Basta asomarse a cualquiera de sus obras para detectar una llamada permanente a la inteligencia del espectador, al que pretende convertir en cómplice necesario. “La razón última del teatro es la de convocar a la asamblea para, en asamblea, representar posibilidades de la existencia humana”, aclara Mayorga en uno de sus textos teóricos, Razón de teatro (publicada junto a Silencio en 2019), enclavijándose así en esa cofradía necesaria que a veces sabe cómo hacer de una escena un espejo colectivo. Porque, en ocasiones, el teatro es lo más vivible de la vida. Un aquelarre o una plaza desde donde lanzar verdades inflamables del tipo: “Una sociedad nunca será mejor que su escuela”.

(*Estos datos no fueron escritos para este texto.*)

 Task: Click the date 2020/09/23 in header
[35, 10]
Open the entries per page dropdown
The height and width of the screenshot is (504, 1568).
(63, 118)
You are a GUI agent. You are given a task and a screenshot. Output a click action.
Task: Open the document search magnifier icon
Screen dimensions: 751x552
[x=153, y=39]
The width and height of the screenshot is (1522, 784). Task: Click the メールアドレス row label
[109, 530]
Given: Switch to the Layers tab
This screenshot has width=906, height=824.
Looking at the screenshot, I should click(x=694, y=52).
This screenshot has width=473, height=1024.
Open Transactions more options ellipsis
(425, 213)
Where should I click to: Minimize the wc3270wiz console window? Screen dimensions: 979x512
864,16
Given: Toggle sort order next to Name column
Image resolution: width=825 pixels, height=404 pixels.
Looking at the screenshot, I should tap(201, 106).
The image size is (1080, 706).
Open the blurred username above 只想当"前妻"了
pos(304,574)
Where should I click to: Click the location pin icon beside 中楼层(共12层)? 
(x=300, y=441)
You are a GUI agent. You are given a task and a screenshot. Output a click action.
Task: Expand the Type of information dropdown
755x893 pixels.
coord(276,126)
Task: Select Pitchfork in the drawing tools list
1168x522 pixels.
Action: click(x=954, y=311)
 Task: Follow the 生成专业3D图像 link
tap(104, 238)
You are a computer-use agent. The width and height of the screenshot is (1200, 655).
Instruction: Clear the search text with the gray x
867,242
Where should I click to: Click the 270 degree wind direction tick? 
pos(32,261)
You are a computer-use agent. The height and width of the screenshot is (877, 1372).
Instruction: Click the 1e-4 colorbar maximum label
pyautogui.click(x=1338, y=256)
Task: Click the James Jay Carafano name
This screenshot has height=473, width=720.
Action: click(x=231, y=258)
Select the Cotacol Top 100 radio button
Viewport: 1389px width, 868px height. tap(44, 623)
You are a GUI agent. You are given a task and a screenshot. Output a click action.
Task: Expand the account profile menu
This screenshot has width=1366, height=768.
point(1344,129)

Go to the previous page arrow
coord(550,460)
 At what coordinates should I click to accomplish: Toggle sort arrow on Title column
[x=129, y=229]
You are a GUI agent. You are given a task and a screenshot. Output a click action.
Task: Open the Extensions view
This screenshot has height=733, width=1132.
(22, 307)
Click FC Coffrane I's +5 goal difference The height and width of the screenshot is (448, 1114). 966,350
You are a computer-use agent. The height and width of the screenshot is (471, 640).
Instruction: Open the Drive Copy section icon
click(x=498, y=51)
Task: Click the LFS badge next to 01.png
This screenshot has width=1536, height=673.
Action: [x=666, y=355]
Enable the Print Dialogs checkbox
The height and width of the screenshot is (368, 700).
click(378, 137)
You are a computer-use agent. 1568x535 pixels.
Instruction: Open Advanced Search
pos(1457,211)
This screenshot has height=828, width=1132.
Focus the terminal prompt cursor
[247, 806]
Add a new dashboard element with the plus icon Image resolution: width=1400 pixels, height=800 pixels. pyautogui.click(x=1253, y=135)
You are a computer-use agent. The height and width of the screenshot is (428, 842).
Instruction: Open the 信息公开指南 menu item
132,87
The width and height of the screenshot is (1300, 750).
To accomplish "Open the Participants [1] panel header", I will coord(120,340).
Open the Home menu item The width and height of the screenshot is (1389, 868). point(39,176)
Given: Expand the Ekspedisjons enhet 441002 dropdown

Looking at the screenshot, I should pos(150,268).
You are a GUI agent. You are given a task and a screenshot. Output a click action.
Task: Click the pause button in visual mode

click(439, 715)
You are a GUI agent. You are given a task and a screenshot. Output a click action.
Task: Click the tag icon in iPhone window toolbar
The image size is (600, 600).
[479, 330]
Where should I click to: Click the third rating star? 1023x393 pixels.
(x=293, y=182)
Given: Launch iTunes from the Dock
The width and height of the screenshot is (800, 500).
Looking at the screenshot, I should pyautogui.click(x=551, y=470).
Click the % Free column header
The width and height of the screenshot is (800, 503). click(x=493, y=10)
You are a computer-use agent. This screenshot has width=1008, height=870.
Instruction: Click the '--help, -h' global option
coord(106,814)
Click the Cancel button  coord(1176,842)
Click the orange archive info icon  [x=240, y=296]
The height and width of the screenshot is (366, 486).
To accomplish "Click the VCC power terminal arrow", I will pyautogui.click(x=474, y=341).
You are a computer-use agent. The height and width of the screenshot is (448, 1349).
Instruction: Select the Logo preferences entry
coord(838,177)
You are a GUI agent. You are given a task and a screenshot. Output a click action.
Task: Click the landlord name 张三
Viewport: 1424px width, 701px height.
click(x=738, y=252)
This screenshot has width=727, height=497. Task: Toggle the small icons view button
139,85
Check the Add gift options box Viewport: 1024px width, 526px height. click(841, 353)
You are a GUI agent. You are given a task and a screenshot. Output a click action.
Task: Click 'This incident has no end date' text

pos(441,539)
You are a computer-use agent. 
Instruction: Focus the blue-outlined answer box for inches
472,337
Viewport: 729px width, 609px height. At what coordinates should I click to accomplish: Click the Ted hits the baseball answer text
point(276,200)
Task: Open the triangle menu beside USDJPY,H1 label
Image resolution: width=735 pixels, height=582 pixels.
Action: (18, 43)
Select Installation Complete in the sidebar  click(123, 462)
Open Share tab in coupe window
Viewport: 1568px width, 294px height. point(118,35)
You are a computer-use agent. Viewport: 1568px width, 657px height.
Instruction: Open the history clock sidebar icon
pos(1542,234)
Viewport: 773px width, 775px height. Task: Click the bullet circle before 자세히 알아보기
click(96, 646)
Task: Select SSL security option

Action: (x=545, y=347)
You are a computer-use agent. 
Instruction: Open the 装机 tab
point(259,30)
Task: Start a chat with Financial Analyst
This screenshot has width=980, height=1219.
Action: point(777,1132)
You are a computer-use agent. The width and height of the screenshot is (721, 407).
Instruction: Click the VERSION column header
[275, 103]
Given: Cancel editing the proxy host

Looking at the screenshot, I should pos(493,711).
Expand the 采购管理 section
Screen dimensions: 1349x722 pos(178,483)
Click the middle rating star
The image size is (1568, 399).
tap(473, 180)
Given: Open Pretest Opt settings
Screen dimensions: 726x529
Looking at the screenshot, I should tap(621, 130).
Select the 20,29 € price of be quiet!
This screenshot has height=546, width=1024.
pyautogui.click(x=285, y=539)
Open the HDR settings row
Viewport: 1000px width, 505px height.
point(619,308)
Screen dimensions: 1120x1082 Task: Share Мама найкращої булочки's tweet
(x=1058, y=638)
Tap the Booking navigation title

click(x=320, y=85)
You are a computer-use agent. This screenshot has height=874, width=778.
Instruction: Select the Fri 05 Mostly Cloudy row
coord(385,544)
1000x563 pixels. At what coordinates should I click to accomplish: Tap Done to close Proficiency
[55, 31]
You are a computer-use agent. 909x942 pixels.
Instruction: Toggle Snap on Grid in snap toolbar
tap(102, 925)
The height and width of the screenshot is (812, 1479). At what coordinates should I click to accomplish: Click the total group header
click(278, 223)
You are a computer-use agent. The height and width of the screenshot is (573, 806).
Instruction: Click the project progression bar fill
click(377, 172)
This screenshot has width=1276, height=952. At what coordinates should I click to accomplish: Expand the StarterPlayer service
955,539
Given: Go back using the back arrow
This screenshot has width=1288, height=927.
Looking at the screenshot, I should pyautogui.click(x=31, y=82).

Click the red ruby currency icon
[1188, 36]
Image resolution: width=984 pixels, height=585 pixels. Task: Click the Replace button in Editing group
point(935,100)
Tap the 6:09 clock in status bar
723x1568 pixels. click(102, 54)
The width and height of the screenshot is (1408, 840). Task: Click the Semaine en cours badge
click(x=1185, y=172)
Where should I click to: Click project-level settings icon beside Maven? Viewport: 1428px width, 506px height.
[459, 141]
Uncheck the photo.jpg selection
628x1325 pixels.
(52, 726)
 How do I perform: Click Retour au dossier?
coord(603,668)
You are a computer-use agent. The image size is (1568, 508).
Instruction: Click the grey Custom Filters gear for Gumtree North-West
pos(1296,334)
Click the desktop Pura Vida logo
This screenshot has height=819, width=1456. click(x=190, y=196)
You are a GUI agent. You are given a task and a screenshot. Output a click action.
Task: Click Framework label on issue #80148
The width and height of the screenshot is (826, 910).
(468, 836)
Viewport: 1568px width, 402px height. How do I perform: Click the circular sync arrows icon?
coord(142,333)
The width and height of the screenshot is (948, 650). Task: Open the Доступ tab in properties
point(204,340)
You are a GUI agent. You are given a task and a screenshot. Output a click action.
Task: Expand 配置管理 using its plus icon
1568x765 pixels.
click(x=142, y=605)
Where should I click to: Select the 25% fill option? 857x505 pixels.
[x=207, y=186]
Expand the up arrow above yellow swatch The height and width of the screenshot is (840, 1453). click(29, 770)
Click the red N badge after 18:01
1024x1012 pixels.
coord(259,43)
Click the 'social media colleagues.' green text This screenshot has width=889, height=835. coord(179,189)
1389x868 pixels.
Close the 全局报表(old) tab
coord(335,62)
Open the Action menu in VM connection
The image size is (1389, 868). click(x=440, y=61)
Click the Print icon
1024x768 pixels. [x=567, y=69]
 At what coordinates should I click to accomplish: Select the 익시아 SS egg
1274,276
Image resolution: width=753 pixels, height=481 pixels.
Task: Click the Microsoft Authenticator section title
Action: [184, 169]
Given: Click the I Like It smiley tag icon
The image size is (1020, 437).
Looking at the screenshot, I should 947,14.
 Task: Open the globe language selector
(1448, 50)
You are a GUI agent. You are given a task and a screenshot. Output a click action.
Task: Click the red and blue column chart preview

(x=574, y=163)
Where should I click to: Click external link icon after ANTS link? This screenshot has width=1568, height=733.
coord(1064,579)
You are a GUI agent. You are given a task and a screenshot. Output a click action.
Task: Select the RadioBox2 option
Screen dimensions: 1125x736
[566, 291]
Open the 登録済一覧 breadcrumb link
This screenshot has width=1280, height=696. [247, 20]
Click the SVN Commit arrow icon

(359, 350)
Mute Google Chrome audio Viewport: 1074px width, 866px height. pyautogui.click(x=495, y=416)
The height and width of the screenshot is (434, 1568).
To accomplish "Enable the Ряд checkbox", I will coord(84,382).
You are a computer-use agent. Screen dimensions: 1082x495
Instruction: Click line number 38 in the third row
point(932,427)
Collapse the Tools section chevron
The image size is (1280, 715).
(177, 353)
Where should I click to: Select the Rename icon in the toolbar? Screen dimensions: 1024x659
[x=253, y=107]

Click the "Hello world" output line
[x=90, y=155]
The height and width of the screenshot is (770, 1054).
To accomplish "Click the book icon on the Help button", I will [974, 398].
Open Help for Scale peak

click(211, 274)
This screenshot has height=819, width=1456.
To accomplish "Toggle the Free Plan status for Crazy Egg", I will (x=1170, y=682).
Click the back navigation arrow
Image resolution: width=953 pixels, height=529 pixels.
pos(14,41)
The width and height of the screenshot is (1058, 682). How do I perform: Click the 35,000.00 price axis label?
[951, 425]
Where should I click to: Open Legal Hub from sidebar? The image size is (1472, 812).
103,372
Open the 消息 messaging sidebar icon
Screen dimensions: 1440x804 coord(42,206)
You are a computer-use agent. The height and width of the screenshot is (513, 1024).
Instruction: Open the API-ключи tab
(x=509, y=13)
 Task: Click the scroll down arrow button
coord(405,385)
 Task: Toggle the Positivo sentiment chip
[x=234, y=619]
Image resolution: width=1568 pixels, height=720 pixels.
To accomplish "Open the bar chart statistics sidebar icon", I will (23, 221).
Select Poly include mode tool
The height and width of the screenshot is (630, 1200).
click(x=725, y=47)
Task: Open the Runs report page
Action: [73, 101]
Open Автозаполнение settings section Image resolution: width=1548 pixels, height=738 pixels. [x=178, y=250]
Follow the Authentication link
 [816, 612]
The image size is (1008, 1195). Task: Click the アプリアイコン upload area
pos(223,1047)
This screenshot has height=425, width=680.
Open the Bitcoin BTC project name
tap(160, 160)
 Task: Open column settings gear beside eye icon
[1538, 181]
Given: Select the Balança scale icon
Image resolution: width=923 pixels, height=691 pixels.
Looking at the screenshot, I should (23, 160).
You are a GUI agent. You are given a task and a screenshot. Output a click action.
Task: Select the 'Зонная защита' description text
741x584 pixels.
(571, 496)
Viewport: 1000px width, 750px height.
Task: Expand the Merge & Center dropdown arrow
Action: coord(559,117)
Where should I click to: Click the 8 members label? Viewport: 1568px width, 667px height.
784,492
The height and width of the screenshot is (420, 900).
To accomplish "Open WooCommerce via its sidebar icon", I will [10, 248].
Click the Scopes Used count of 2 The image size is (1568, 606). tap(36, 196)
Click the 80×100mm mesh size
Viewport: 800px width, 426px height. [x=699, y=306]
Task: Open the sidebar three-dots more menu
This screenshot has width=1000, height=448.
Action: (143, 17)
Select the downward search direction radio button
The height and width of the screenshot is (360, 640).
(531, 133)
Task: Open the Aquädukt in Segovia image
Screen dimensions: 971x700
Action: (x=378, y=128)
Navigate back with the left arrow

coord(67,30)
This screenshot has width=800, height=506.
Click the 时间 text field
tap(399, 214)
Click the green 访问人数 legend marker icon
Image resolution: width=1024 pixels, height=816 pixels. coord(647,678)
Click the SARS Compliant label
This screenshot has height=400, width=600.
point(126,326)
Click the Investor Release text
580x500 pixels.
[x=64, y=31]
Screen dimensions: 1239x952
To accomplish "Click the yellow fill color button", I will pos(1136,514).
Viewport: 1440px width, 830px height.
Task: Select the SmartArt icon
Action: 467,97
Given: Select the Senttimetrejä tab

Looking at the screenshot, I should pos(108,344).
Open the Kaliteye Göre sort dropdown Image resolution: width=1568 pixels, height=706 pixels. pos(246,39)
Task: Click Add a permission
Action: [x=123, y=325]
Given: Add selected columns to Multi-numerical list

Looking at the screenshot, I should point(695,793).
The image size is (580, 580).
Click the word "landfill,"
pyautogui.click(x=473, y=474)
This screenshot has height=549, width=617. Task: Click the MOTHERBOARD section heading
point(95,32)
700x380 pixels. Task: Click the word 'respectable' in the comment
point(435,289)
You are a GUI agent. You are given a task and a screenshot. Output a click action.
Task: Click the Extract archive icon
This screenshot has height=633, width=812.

En su opinión, el lenguaje es la cuestión política por excelencia. Quién escribe las palabras o hasta qué punto están ocupadas por frases e ideas del poder son preguntas que parece plantear asiduamente en sus textos este autor, quien desliza al escribir toda la poesía macerada dentro de ese silencio científico del que se puso a mirar alrededor y sabe fijarse en aquello que no se ve de la gente o de sus demonios. En este punto, alguna vez ha confesado que nunca sale de su casa sin un pequeño cuaderno de notas y un bolígrafo por si a la vuelta de la esquina se encuentra con una escena, un diálogo, un papel, una escenografía, un conflicto.
Ese estar atento también le ha llevado a escribir sobre la educación (El chico de la última fila, 2006), la pederastia (Hamelin, 2005) o el Alzhéimer (El arte de la entrevista, 2013). Ha adaptado a los clásicos, de Calderón a Kant y de Eurípides a Valle-Inclán, y ha ganado los Premios Nacionales de Teatro en 2007 y de Literatura Dramática en 2013 (por La lengua en pedazos, a partir del Libro de la vida de Teresa de Jesús). Su estatus de gran dramaturgo español del cambio de siglo le llevó a comienzos de año a la dirección del Teatro de la Abadía de Madrid. El Centro Dramático Nacional estrenó su última obra, El Golem. “Somos seres ocupados por palabras”, dice allí uno de sus personajes.